Start of Block

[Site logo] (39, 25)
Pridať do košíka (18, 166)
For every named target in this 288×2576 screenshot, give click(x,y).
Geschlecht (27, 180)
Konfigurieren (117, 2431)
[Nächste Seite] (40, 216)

End of Block
Start of Block

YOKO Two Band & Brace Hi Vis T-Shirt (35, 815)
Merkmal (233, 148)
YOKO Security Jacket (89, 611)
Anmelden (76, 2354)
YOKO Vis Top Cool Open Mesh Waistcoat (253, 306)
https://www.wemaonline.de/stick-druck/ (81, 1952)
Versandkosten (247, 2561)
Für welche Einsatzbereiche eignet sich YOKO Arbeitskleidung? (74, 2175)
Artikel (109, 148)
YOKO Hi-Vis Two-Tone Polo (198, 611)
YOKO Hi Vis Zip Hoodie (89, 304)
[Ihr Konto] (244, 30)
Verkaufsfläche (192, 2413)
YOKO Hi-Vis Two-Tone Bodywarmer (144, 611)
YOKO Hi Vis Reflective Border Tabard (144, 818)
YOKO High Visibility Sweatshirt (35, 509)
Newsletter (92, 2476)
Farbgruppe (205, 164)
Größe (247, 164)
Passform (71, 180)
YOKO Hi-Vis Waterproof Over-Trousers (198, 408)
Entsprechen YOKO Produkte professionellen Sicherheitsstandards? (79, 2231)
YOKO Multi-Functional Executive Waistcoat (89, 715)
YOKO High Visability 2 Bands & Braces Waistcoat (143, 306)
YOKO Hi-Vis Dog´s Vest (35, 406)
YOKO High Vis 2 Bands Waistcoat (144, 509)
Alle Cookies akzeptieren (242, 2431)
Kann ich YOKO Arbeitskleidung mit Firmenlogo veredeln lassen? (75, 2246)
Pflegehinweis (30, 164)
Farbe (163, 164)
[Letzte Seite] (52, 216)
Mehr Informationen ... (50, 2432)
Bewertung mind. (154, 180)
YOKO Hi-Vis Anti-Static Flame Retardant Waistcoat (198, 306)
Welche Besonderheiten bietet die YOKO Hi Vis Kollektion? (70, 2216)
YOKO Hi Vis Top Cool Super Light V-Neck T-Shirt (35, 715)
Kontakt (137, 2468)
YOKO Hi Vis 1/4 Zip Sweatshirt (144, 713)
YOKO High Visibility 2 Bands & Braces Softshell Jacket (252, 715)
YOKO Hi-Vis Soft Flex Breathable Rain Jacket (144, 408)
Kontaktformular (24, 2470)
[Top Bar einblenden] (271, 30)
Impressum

End of Block

TO DO: In the listing above, find the line containing "Kann ich YOKO" and the line containing "YOKO Hi-Vis Anti-Static", then retype both and every line between them exactly, with nothing else.

ANSWER TO THE EXERCISE:
Kann ich YOKO Arbeitskleidung mit Firmenlogo veredeln lassen? (75, 2246)
Pflegehinweis (30, 164)
Farbe (163, 164)
[Letzte Seite] (52, 216)
Mehr Informationen ... (50, 2432)
Bewertung mind. (154, 180)
YOKO Hi-Vis Anti-Static Flame Retardant Waistcoat (198, 306)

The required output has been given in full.